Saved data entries
++++++++

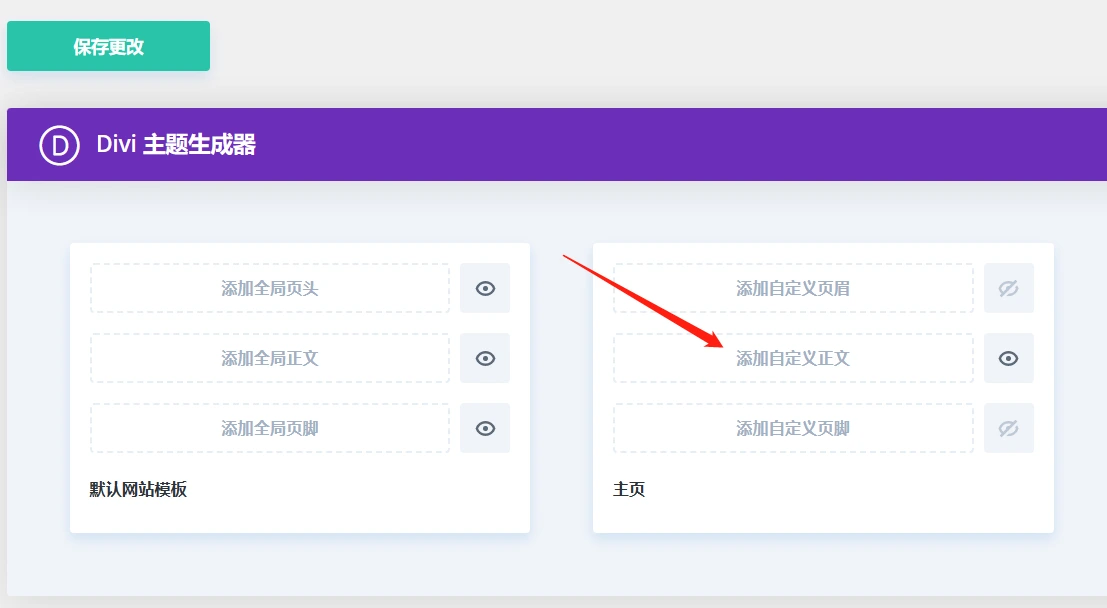Toggle the custom body visibility eye icon
Viewport: 1107px width, 608px height.
coord(1009,358)
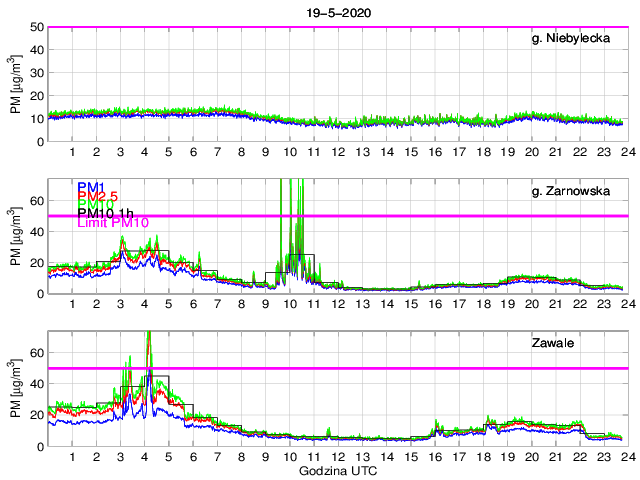
Task: Click hour 12 tick below the top plot
Action: 337,153
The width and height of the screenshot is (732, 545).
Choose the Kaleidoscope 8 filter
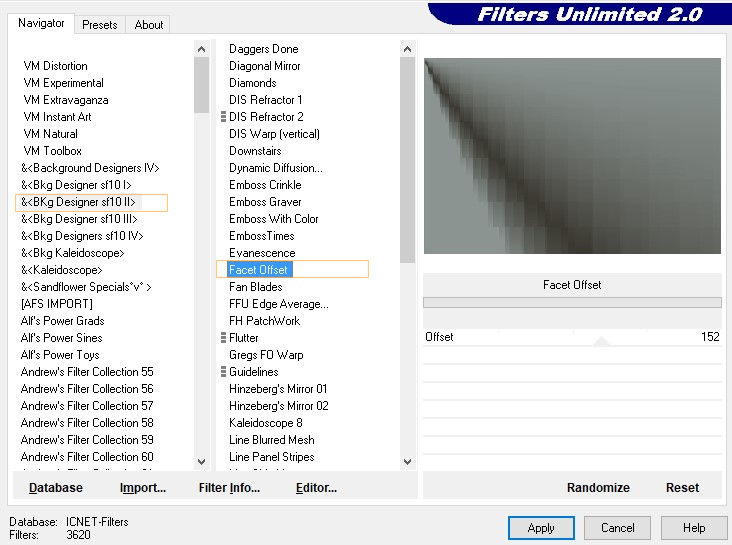pos(265,423)
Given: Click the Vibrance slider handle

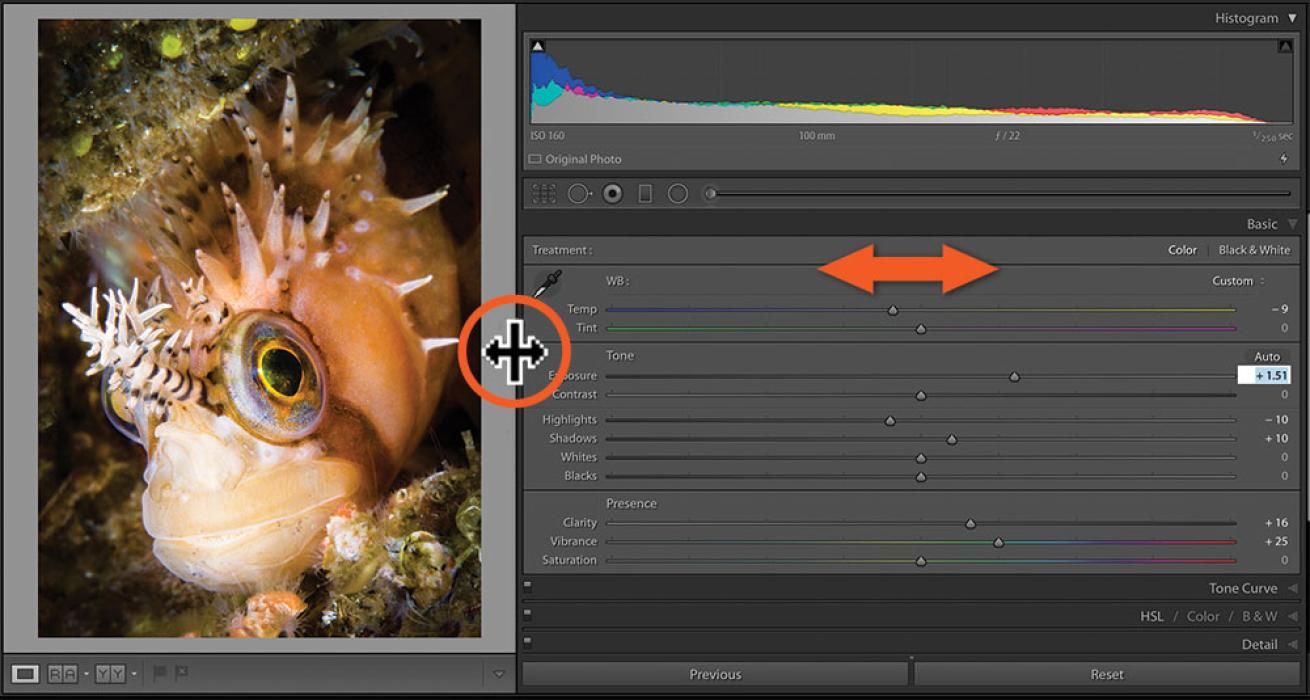Looking at the screenshot, I should click(x=998, y=542).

++++++++

_WHAT THE TASK ASKS_:
Copy exactly, and only, the lines running from the one containing "The width and" through the final line of the data, and omit the pictures.

_RESULT OF THE EXERCISE_:
The width and height of the screenshot is (732, 545).
Choose the Kaleidoscope 8 filter
pos(265,423)
Given: Click the Vibrance slider handle

Looking at the screenshot, I should click(x=998, y=542).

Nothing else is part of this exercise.